Officials closely reviewed the play, in which Legette seemed to transform into a human corkscrew while landing his foot almost right on the boundary. After weighing the decision, they let the touchdown stand.

The senior receiver himself had no doubts.

"I just had a feel for it, man," Legette said. "I knew I was in the end zone, and I always work on that foot drag."

South Carolina Gamecocks tight end Nate Adkins (44) reacts to his run as Notre Dame Fighting Irish linebacker Jaylen Sneed (17) looks on during the first quarter of the TaxSlayer Gator Bowl of an NCAA college football game Friday, Dec. 30, 2022 at TIAA Bank Field in Jacksonville. [Corey Perrine/Florida Times-Union]
South Carolina Gamecocks tight end Nate Adkins (44) reacts to his run as Notre Dame Fighting Irish linebacker Jaylen Sneed (17) looks on during the first quarter of the TaxSlayer Gator Bowl of an NCAA college football game Friday, Dec. 30, 2022 at TIAA Bank Field in Jacksonville. [Corey Perrine/Florida Times-Union]

RUNNING OUT OF STEAM

South Carolina needed Beamer Ball more than ever, on a lineup depleted by injuries and transfer exits.

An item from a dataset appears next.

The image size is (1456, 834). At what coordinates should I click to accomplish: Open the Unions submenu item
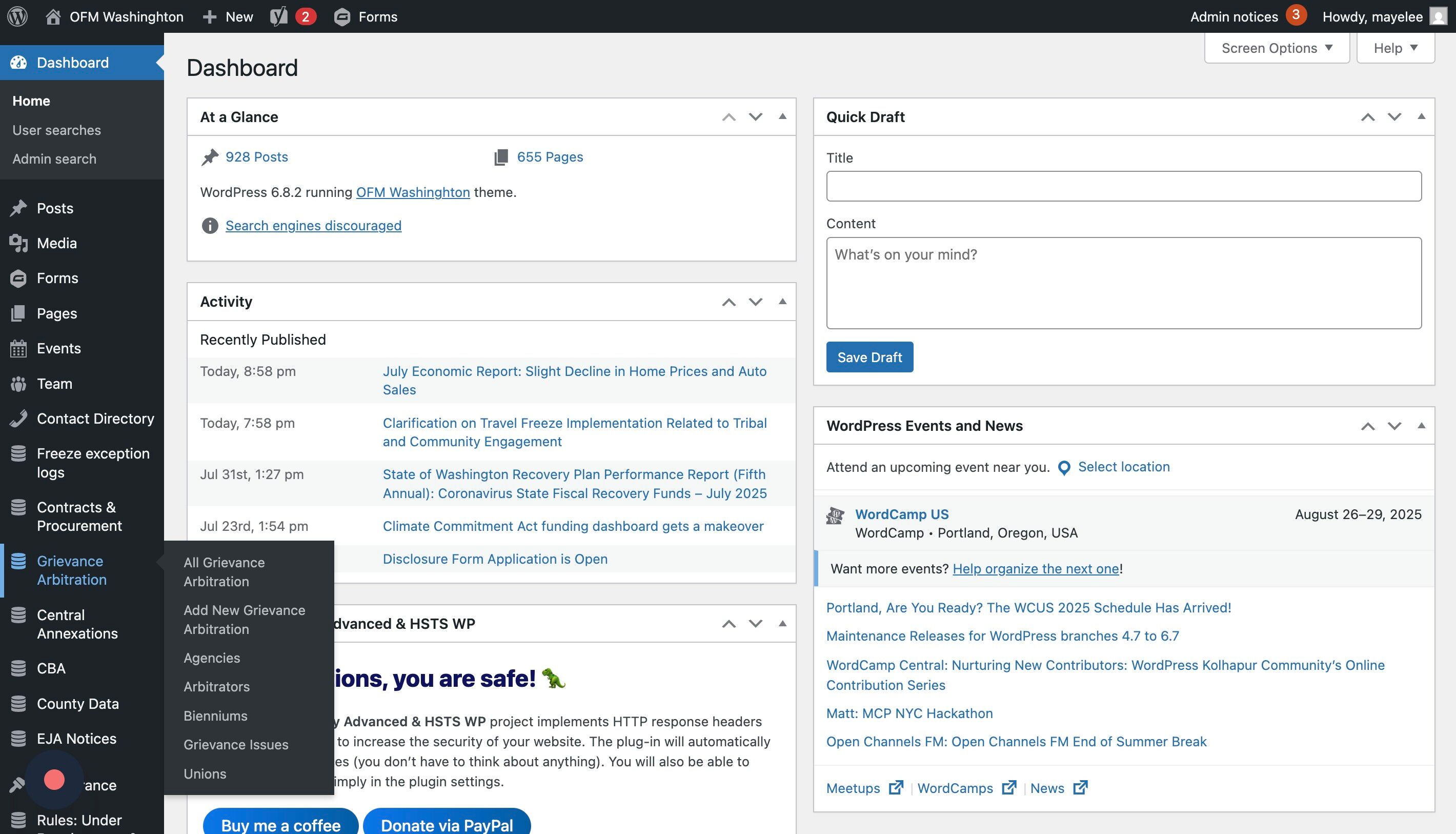pos(205,774)
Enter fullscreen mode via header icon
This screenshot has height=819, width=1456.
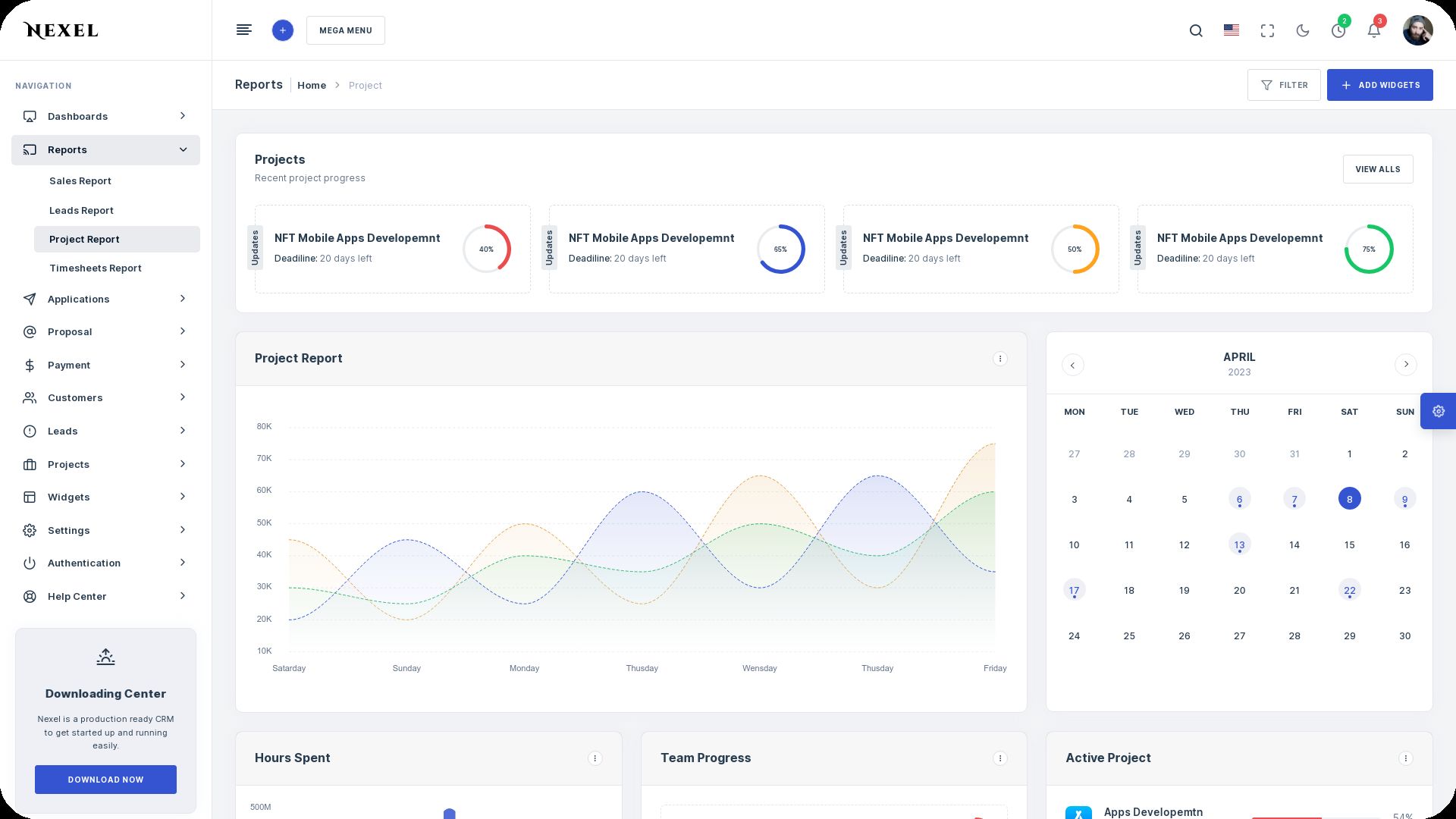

But once the team ran out of steam, the Gamecocks hit the wall, hard, falling to 0-for-Jacksonville in its Gator Bowl history to join prior losses in 1946, 1980, 1984 and 1987.

The Gamecocks' injury list added Adkins, their last remaining tight end with significant experience and the team's second-leading pass catcher with five on the day, after an otherwise-unspecified upper body injury in the third period.

South Carolina's offense thumped into a solid roadblock after Legette's acrobatic touchdown, and Rattler's passes — he ended 29 of 46 for 246 yards but connected on only 7 of 18 after halftime — started to go awry. In the fourth quarter, the Gamecocks gained only 32 yards, and ended the night backed up into a fourth-and-36.

Even for Beamer Ball, that down and distance proved a little too much.

"We just didn't execute as well as we needed to," Beamer said.